After seeing the first trailer for Long Shot, I had the initial impression the film would be a “Beauty & the Geek”-style, romantic comedy with stoner jokes and toilet humor thrown in for the male crowd. I enjoyed Fred’s take-no-prisoners journalistic style, which, while somewhat crass, still comes across as honest. Always on the move, Charlotte, for me, is the definition of a modern woman. She sleeps standing up, reads summaries of television, and has no time for romance. To my surprise, Long Shot is a charming love story mixed with hilarious one-liners and a small dash of political drama.
Director Johnathan Levine who previously directed Rogen in the cancer drama 50/50 and the Christmas comedy The Night Before, succeeds again with his go-to leading man Seth Rogen. Known for his improvisational skills when it comes to acting, Rogen shines as Fred. Part of Rogen’s charm is his ability to turn any situation into a comedic moment.
Charlize Theron, who has also done comedies in the past, was a delight as Charlotte Field. What I enjoyed the most about Theron‘s portrayal, was the realistic characterization. The first half of Long Shot, Theon displayed the strong domineering woman she has portrayed in the past. However, as she rekindles her friendship with Fred and learns to loosen up is when the fun times for her character start.
I must also mention O’Shea Jackson Jr, who is quite the scene-stealer. One of the best bits in Long Shot is an exchange between Lance and Fred, about Lance’s political party. The monologue Lance gives is potent, as well as hysterical.

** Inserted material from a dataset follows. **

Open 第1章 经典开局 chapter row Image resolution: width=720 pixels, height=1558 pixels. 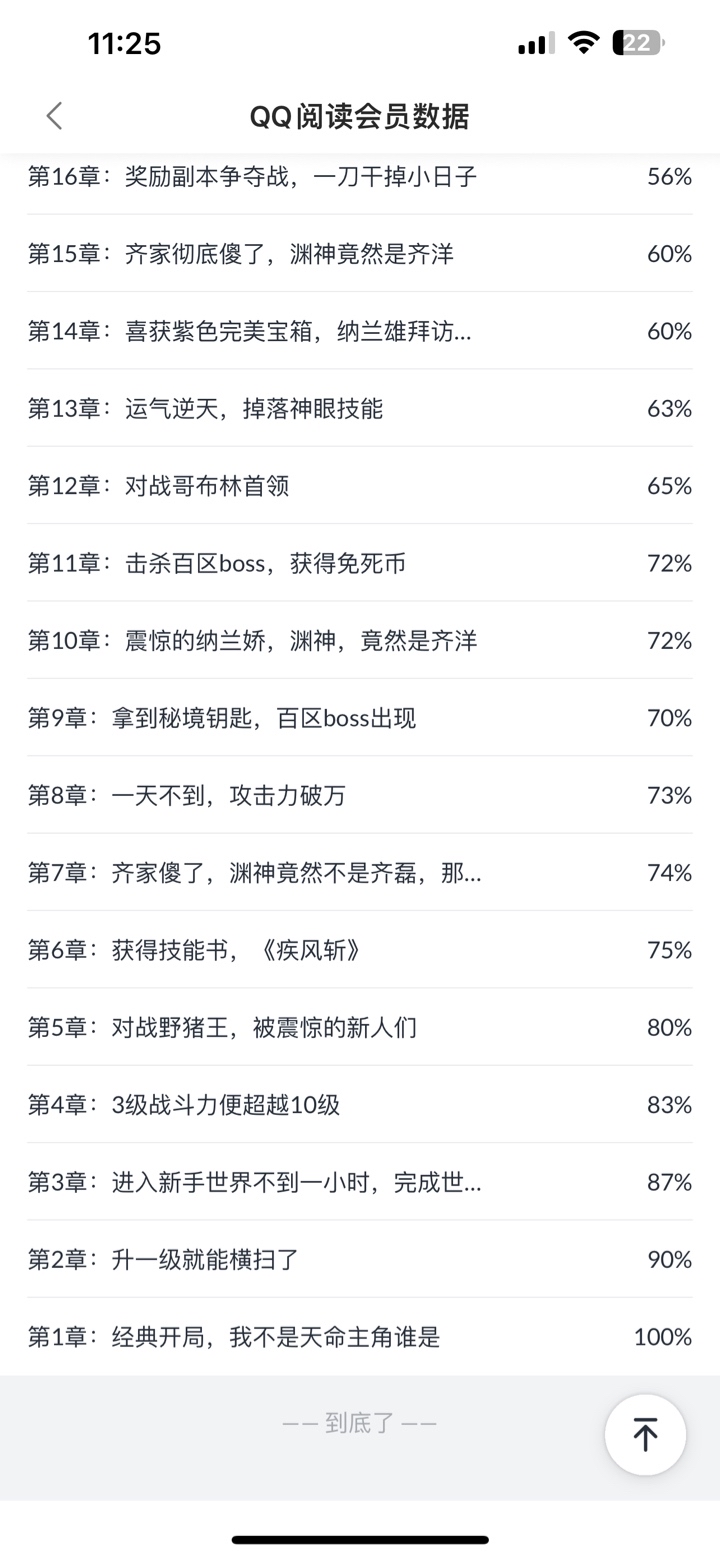234,1336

Theron and Rogen have undeniable chemistry, and the love story between the two is entirely plausible. Dan Sterling and Liz Hannah’s script takes the time to build up the budding romance between Fred and Charlotte. I also enjoyed how the screenplay sheds lights on the public’s opinion of political figures. With Charlotte running for president, on paper, Fred is wrong for her image. The lengths that Charlotte’s team are willing to go to ensure she wins while keeping Fred in her life, will remind audiences of a few past presidents, who I won’t mention here. As I watched the film, I thought about real-world scenarios and how quickly a simple action affects someone in a political field.
Long Shot succeeds as, not only a hilarious comedy but also as a great date movie. The chemistry between our leads is great, and thankfully, not all of the best jokes were in the trailer. Sure to be an early summer crowd pleaser, I highly recommend Long Shot.